La concurrence avec le privé
La cheville ouvrière de l’Etat dans le domaine de l’habitat nie enfin toute forme de concurrence directe ou indirecte avec le secteur privé. «Al Omrane a été très critiquée en disant qu’elle entre en concurrence frontale avec les promoteurs privés, ce qui est complètement erroné», tire au clair Kanouni, expliquant que son Groupe n’est que l’instrument de l’Etat pour la mise en œuvre des politiques publiques dans un domaine aussi déterminant pour le Maroc que celui de l’habitat.
Il affirme aussi que le logement social n’est pas leur priorité : «nous cherchons à ce que les projets de logements sociaux soient au maximum faits par les promoteurs privés, et là où il y a un manque ou un besoin nous intervenons, surtout dans les petites villes, celles de taille moyenne et beaucoup moins dans les grandes. Seuls 19% de nos logements sont destinés aux classes moyennes», précise le management. ■
A quoi servira le produit d’émission des Green & Social Bonds ?

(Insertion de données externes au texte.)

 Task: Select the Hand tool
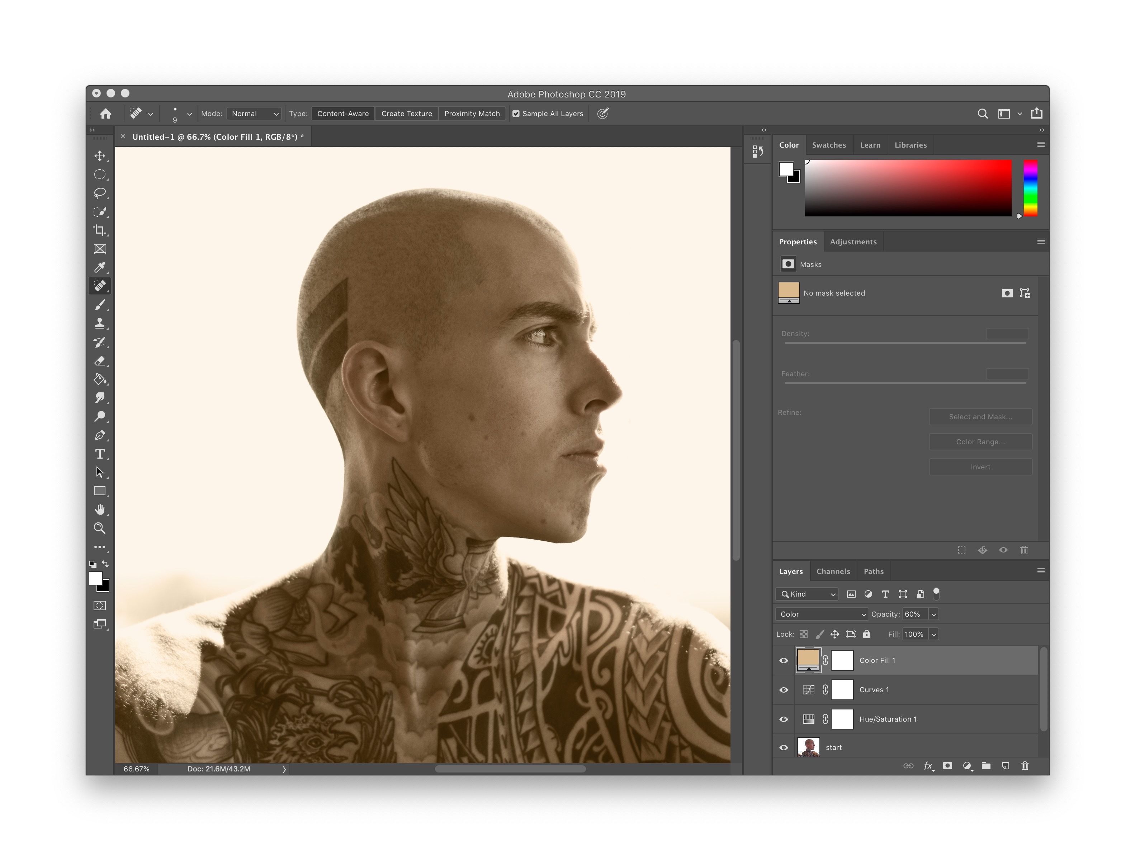100,507
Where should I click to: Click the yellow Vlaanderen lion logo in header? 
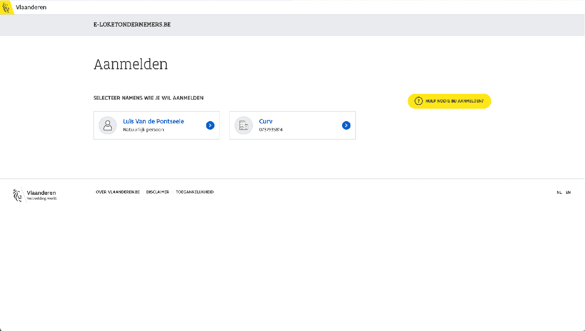click(6, 7)
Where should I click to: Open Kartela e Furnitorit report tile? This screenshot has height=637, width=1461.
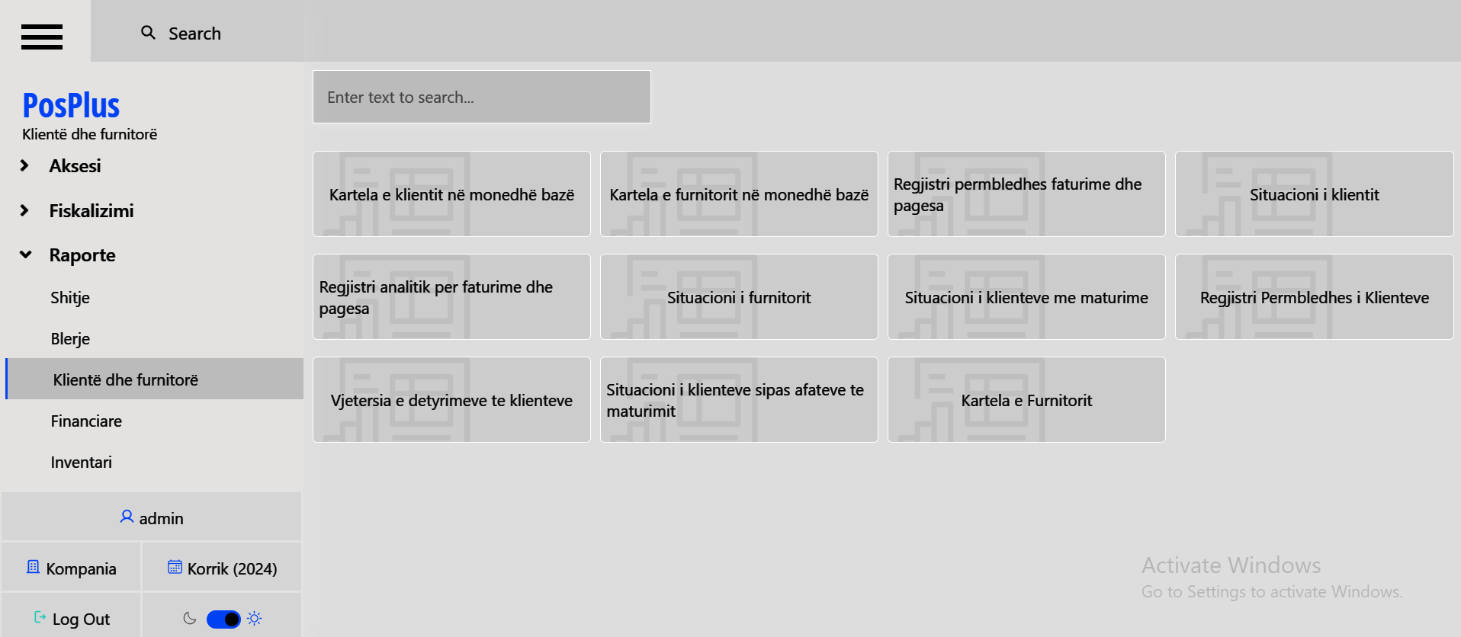[1026, 400]
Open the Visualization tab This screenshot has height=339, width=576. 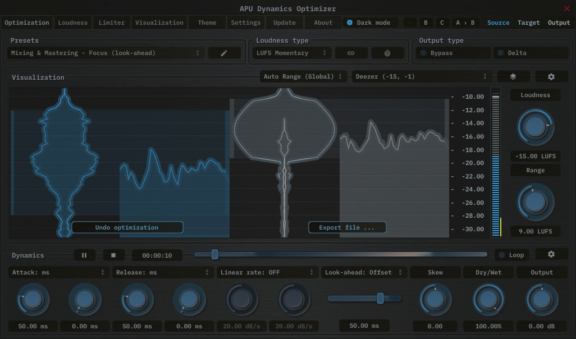(159, 22)
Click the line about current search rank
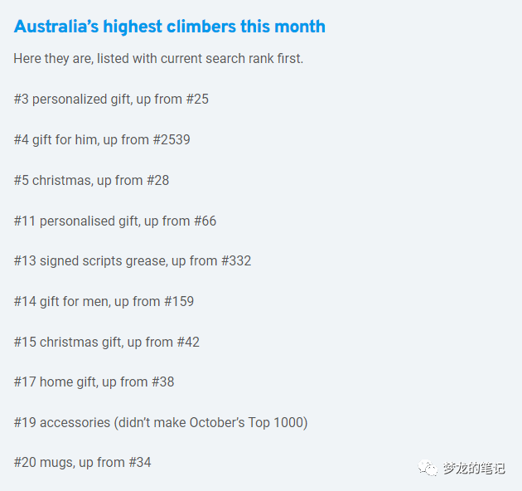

Le produit de cette émission d’obligations durables (500 MDH) servira à refinancer les 4 projets pilotes à impact social : le siège social de Charafat, un projet à El Hajeb dans la région Fès-Meknès, un autre à Tamansourt (Marrakech) et enfin un projet «Ouroud» à Oujda. 4 autres projets à impact social seront également financés : 3 à Casablanca (projet Al Hamd, Al Fadl et Marwa) et 1 à Marrakech (Aïn Slim). Ces derniers permettront le relogement ou le recasement de 33.000 ménages. Pour rappel, le groupe a levé 1 milliard de DH sur le marché obligataire dont 500 MDH de type social et Green Bonds.